OBJECTIVE ▸
Gather every line of the data below that contains the string "computer". Matching is case-sensitive.

+ + +

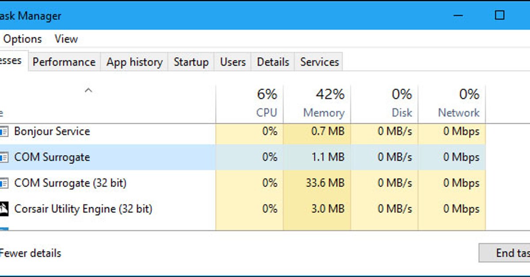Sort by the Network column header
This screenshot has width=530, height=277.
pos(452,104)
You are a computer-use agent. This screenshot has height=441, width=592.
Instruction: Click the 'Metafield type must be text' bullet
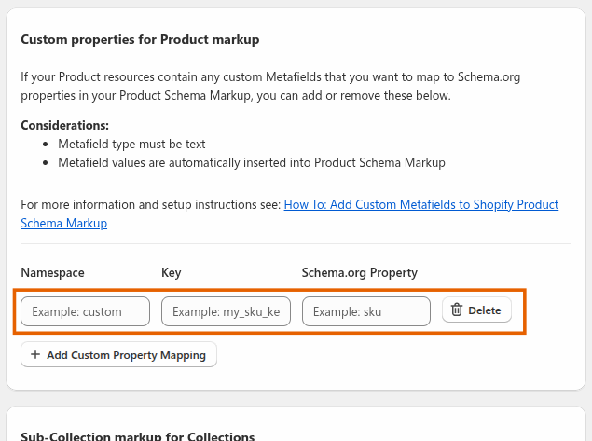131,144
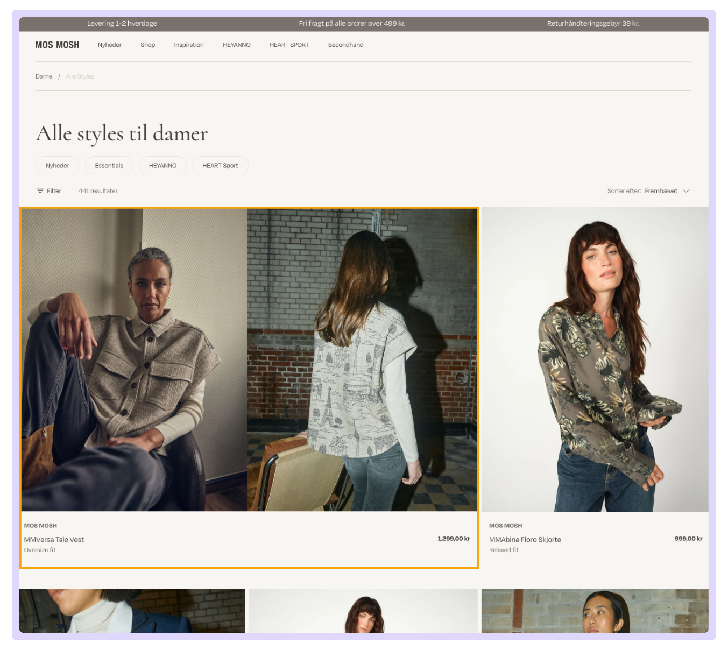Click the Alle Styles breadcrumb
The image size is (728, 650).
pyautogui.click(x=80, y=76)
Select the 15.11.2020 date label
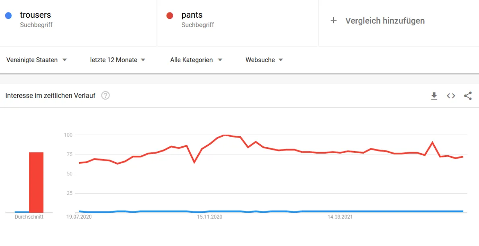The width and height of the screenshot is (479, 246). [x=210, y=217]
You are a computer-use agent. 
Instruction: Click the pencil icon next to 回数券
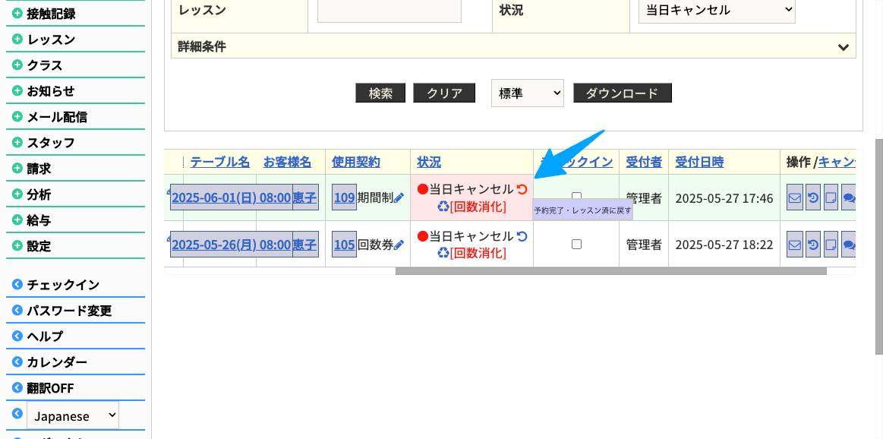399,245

+ + +

THE ANSWER ▸
You are a computer-use agent. This screenshot has height=441, width=592.
You are a computer-use agent. 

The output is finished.